ただ、これらはまだリリース前か立ち上がり期の作品だ。「複数ジャンルを混ぜる」設計が実際にゲームとして機能すること、しかも商業的に成立することを、すでに証明してしまった作品群がある。今回紹介する6本が、まさにその「親世代」にあたる。Balatoのようなポーカー×ローグライクという極端な組み合わせが2024年に大ヒットした例もある通り、ジャンルの掛け合わせ自体が差別化の軸になる時代になっている。

ターン × デッキ × 確率:戦略の偶然性を味わう

Slay the Spire

Slay the Spireは、「デッキ構築」と「ローグライク」が交わった最初の決定版だ。

敵の次のターンの行動は毎ターン事前開示される。「次に15ダメージを受ける」とわかった上で、今の手札から何を使うかを選ぶ。完全な運任せではないが、デッキの引き運に左右される部分は残る。この「わかっているのにコントロールしきれない」感覚が、ゲームとしての緊張感を作り出している。

4種類のキャラクターはそれぞれ設計思想が異なる。シールドを積むアイアンクラッド、毒を重ねるサイレント、オーブを使ったエネルギー管理のディフェクト、スタンスを切り替えるワッチャー。どのキャラでも「今回のデッキ」が毎プレイで変わり、同じ正解が来ない。1〜2時間のプレイで完結するため、仮説を立てて試してまた考える、というサイクルが自然に回り続ける。

ローグライク特有のランダム性と、カードゲームの思考が互いを増幅させる構造は、ローグライク1軸の作品とは別の面白さを作り出している

Slay the Spire 2

Slay the Spire 2は現在早期アクセス中で、前作の「デッキ構築×ローグライク」という骨格を継承しながら、カード同士の相互作用をさらに深めている。

前作の設計が完成されたものだったからこそ、続編がある。2026年5月には主要ボスの行動パターンが大幅に変更されるなど、開発チームとプレイヤーの対話が続いている。前作をやり込んだプレイヤーには「知っているルールでも新しい驚きがある」体験が待っている。前作未経験なら、Slay the Spireから入って世界観に慣れてから乗り移るのが自然な流れだ。

ローグライクの「死」を物語と経営の推進力に変える

Hades

Hadesは「ローグライク×アクション×ナラティブRPG」という三重構造を持つが、この三つは単に同居しているのではなく、互いを強化し合っている。

通常、ローグライクの「死」はリセットを意味する。Hadesでは死んだ瞬間に物語が進む。殺されるたびにNPCとの会話が変わり、世界の背景が少しずつ明らかになっていく。死というゲームプレイ上の障害が、物語の推進力に変換されている。この逆転発想が、難しくても何度も挑戦したくなる動機を作り出す。

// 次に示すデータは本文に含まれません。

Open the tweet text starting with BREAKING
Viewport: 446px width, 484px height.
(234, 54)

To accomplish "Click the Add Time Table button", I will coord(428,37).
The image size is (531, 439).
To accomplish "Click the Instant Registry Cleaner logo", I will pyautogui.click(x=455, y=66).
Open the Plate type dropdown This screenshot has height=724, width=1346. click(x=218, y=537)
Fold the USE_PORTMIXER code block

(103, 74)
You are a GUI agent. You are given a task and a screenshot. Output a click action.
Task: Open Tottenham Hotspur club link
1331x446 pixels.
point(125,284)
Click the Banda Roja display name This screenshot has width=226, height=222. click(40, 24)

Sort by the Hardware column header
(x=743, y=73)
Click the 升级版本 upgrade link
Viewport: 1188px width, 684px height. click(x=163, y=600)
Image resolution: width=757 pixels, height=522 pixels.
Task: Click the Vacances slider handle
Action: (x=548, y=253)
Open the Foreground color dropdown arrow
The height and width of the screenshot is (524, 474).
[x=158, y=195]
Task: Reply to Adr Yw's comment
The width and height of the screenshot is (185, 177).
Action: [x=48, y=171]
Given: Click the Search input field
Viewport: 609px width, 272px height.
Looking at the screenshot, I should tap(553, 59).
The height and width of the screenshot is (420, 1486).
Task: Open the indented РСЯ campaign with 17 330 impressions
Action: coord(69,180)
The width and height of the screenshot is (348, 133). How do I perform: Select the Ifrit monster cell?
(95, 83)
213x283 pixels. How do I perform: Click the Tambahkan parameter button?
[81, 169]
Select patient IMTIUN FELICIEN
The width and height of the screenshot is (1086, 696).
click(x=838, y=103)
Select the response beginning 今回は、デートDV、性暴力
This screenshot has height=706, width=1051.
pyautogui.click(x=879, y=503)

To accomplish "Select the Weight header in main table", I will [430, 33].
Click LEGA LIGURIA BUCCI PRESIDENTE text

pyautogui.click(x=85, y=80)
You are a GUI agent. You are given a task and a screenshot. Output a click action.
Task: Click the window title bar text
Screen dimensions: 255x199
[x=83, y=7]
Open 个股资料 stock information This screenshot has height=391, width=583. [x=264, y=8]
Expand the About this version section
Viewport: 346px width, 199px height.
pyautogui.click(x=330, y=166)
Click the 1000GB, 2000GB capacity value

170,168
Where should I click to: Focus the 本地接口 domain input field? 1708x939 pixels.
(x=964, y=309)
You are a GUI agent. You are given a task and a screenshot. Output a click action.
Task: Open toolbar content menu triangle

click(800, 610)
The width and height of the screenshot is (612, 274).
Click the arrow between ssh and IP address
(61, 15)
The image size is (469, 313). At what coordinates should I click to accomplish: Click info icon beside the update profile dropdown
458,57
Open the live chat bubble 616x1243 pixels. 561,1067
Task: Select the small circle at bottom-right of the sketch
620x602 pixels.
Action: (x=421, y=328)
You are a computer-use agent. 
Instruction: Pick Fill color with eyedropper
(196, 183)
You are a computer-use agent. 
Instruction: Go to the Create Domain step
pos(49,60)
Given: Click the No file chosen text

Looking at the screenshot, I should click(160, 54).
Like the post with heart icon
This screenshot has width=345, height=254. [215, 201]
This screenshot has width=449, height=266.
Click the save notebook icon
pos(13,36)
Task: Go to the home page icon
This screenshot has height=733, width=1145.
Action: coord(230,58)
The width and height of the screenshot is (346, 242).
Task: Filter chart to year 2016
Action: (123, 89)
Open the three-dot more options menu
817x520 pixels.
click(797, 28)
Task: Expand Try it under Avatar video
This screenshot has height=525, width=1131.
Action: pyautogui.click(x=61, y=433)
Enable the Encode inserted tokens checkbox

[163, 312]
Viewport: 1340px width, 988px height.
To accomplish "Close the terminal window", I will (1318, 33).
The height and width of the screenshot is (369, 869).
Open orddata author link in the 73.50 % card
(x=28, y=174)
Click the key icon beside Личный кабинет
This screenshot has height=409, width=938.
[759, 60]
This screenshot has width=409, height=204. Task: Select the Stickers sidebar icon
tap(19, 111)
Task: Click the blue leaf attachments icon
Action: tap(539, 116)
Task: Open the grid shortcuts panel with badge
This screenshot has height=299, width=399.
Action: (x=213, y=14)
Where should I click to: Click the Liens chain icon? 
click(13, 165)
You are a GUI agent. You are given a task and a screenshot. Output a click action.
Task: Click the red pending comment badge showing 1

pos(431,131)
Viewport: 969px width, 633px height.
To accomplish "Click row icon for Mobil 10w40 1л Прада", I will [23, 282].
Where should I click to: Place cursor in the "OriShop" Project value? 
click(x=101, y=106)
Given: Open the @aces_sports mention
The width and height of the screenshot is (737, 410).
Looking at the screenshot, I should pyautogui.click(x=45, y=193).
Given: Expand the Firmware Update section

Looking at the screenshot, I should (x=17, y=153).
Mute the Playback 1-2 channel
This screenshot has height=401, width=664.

アクションの難易度は高めだが、失敗のたびに主人公が少しずつ強化される仕組みがある。「倒せないボスをいつか倒したい」という目標と、「次のセリフを見たい」という好奇心が、同時に引っ張り続ける設計だ。戦略×RPG的なビルドの深さを好む方には、戦略とアクションが交差する他の作品も参考になるかもしれない

Cult of the Lamb

Cult of the Lambは「ローグライク×カルト運営シム」という組み合わせが、最初の接触で混乱を生む作品だ。

ダンジョンに出撃するパートと、信者のコロニーを経営するパートが交互に訪れる。どちらにも専念できない状態が意図的に設計されている。ダンジョンに行けば素材を集めてコロニーを発展させられるが、長く出かけていると信者が病気になる。コロニーを丁寧に管理しすぎると、ダンジョン攻略が遅れる。二つのゲームが互いに負荷をかけ合い、「完璧にできないけど前進している」感覚が中毒性を生む。

可愛らしい羊のキャラクターと、儀式・生贄・洗脳といった不穏な要素が同居する世界観も、二つのジャンルが混ざった美学として機能している。かわいいのに怖い、怖いのに進めたい——この矛盾が作品固有の磁力になっている。

潜る × 経営する × 謎を解く:三役同時進行の快感

DAVE THE DIVER

DAVE THE DIVERは「潜水アクション×寿司屋経営×アドベンチャー」が一本のゲームに詰め込まれている。昼は海に潜って魚を獲り、夜は寿司屋を切り盛りし、合間に深海の謎と関わる物語が進む。

潜水パートは操作感が良く、深海で巨大生物に遭遇する緊張感がある。深度が下がるほど危険と報酬が増す典型的なリスク設計だ。寿司屋パートは時間内に注文をさばくタップ系で、繁盛店の忙しさが体感できる。物語はアドベンチャー的で、環境保護や謎の組織を巡るドラマが広がっていく。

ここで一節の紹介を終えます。